━━━━━ Text

# What do you clean your wheel with?



## Charlie's mommy (May 16, 2014)

Hi guys, just wondering what everyone uses to clean their wheels, I usually take them out side and hose them off but winter is coming and I don't wanna freeze my butt off !


----------



## PennyRosa (Mar 2, 2014)

I usually can just stick mine in the sink and let the water run (spinning the wheel with the power of the water). In about a minute, my wheel is usually clean!


----------



## Shainahmac (Jun 23, 2014)

I have a little spray bottle filled with water and a couple drops of Ivory dish soap. I shake it up right before using, spray the wheels surface as I spin it, and then wipe it down with a paper towel.

Once a week i take it out of the cage and put it in the tub again with the ivory soap and give it a really good scrub and rinse. It works well for me and keeps the smell down! 

I tried vinegar and water and the smell mixed with pee and poop literally made me gag, it was awful.


----------



## Pandamom (May 23, 2014)

What kind of wheel do you have? We used to have a comfort wheel, but it was a pain to clean. Now we have a Carolina storm bucket wheel that is amazing! The poop just (almost) falls right off....we use a baby bum wipe (BabyGanics no harmful chemicals) then a quick spritz with vinegar/water mix and another quick wipe and it's done. What part of ontario are you? We are just outside of toronto.


----------



## Charlie's mommy (May 16, 2014)

We have comfort wheels, I hate them! We're in bowmanville about 45 min east of Toronto. Where did you get your Carolina from? I've wanted one forever but the shipping is a bugger


----------



## gracefulchaos01 (Mar 19, 2014)

I have comfort and Carolina wheels. It's all about the bathtub for me. Soak them, brush them, and rinse them off. Followed by bleaching the bathtub clean again. I tried the outside hose. I tried the dishwasher. I tried the sink. With 6 hedgehogs the bathtub just really gets a lot of use.


----------



## rubydissolution (Feb 24, 2014)

Don't any of your wheels get rusty? I was doing the bathtub thing and my wheel, bearings, screws and bolts got very rusty to the pont where I bought a new wheel completely.


----------



## rerun (Jul 25, 2014)

i use the sink, fill it with hot water and dawn dish liquid and let it set, then scrub it out good, rinse it off, spray with bleach and wash with dawn again.


----------



## lilsurfergrlsp (Dec 13, 2013)

━━━━━━━━━━

Required task
In the wheel-cleaning thread above, what kind of wheel does Pandamom say they have now?

━━━━━ Extracted records

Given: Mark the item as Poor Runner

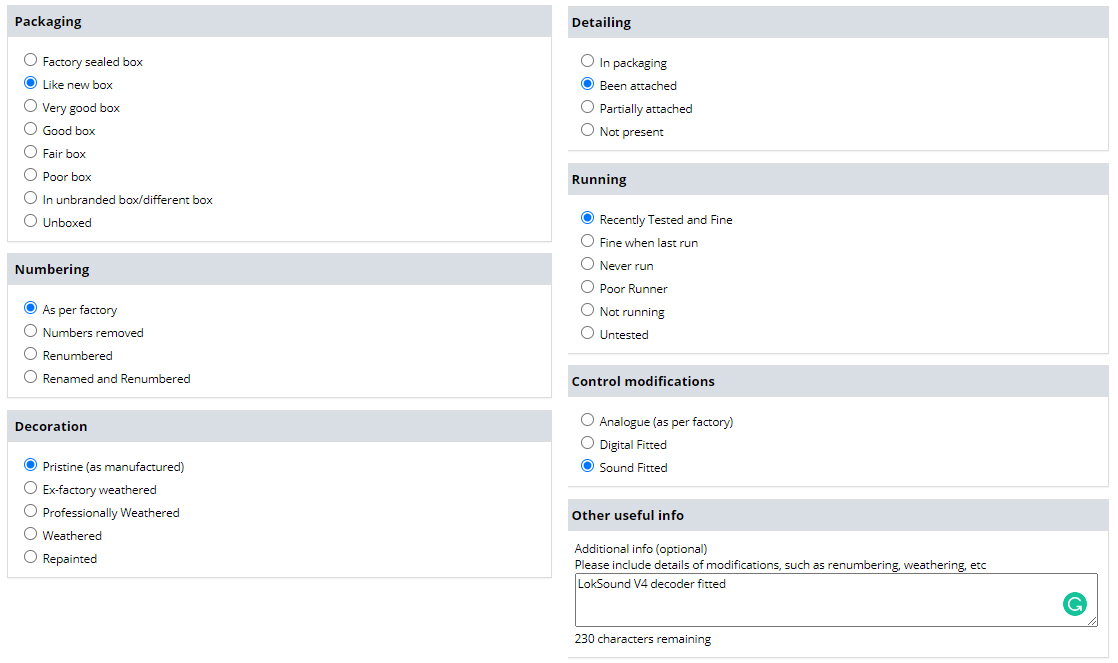Looking at the screenshot, I should click(x=588, y=288).
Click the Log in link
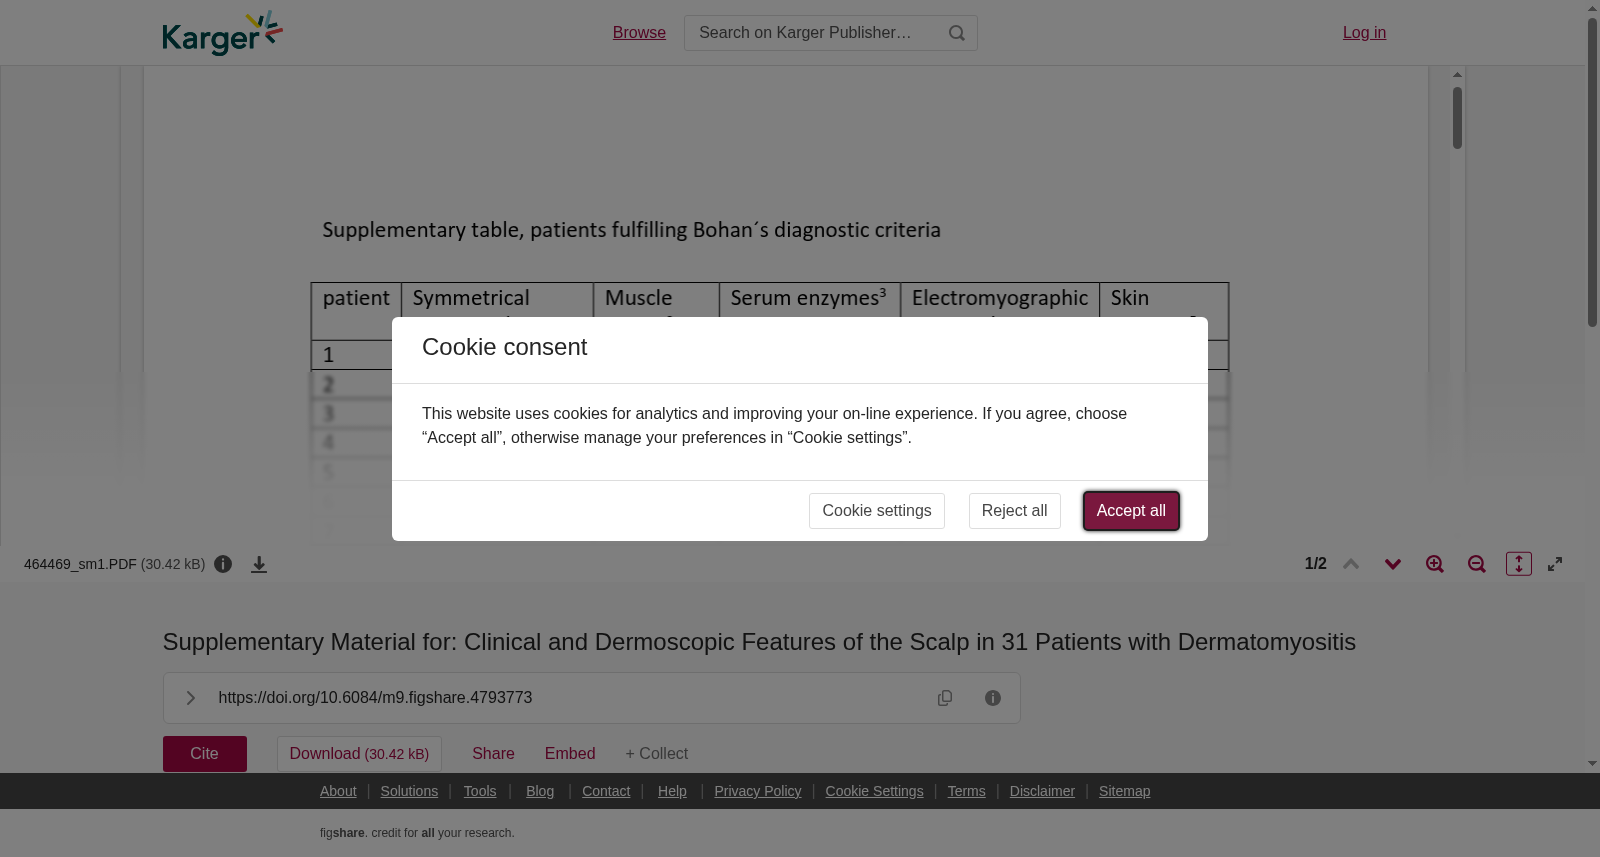 1364,33
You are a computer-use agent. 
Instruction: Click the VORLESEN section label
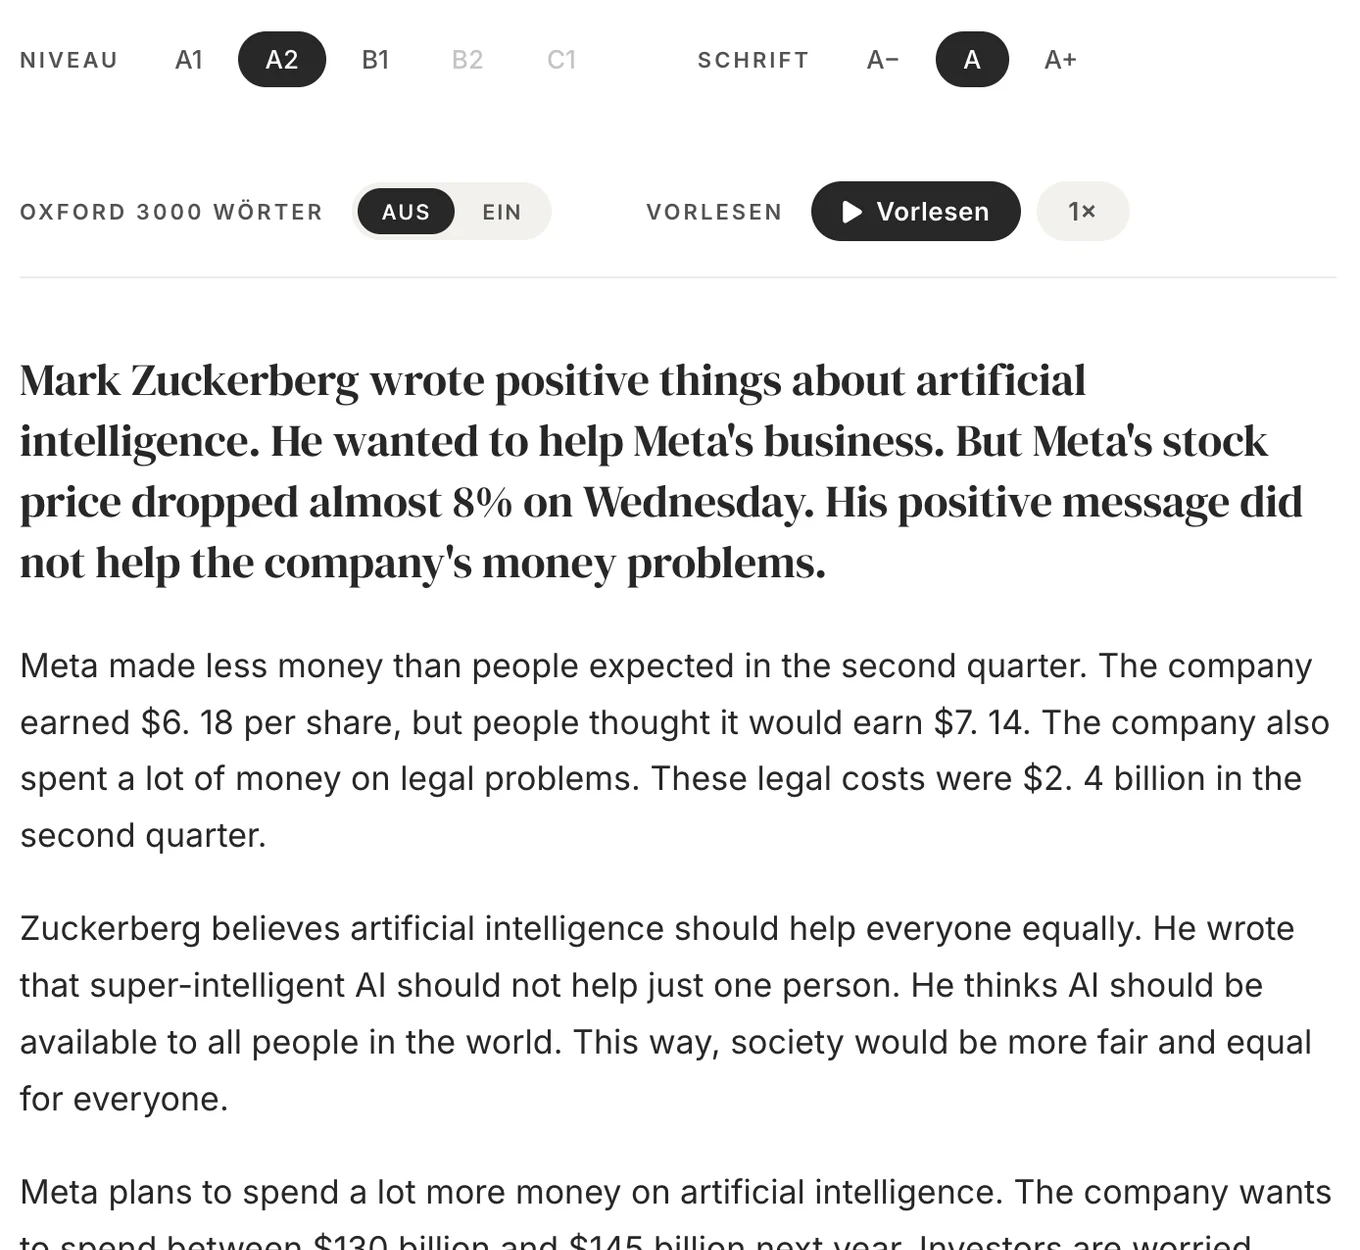tap(714, 212)
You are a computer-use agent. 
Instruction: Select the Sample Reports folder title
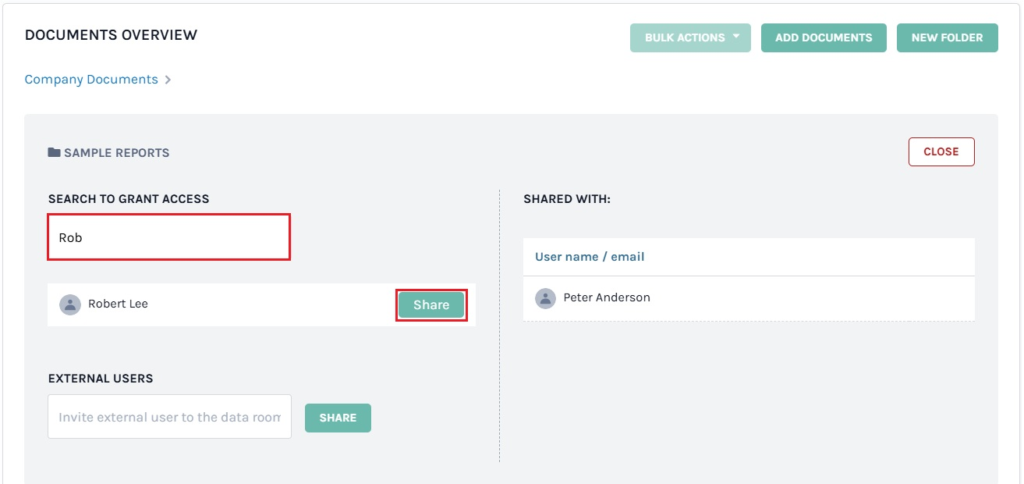(x=116, y=153)
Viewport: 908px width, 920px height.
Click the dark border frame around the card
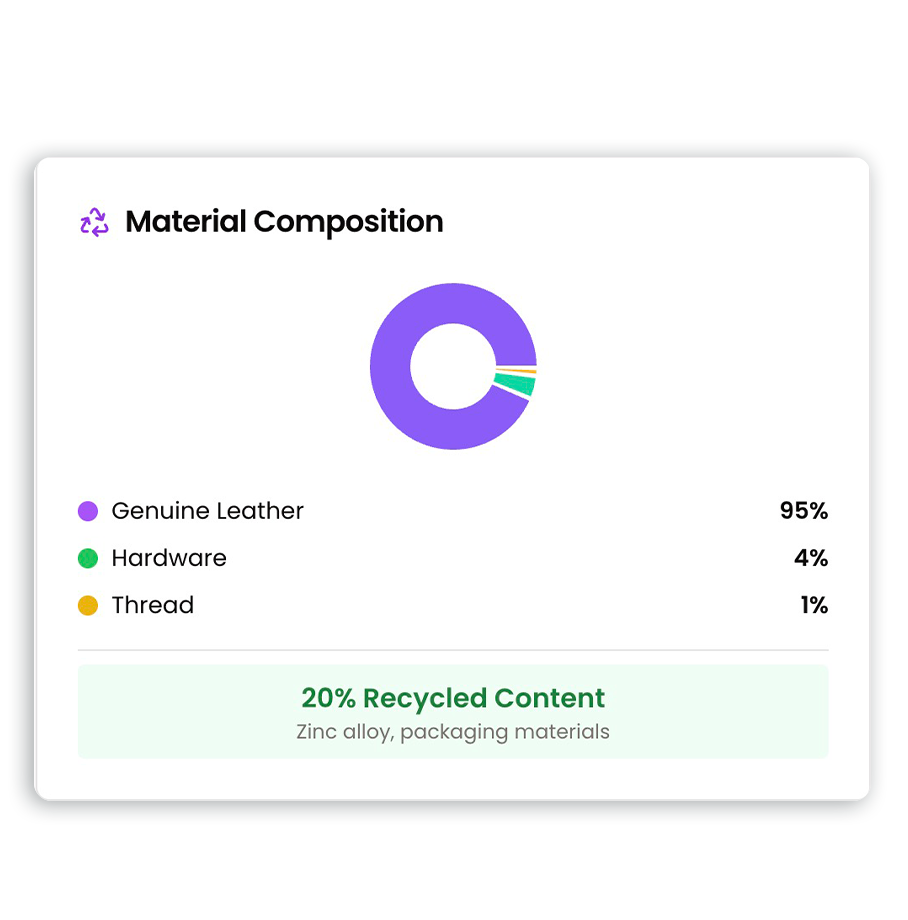(21, 480)
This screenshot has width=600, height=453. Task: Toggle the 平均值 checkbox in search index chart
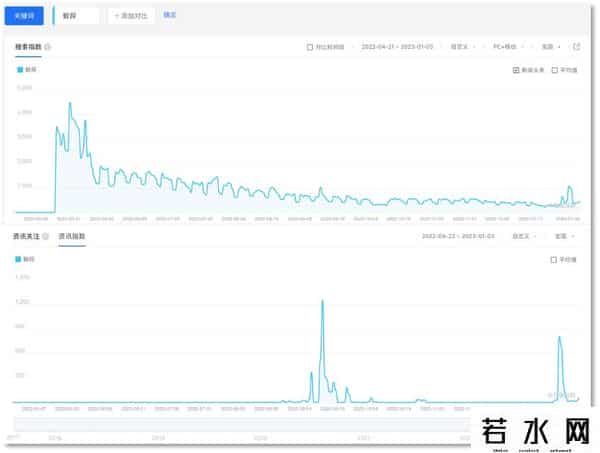click(555, 70)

━━━━━━━━━━

In response
A Carolina storm bucket wheel.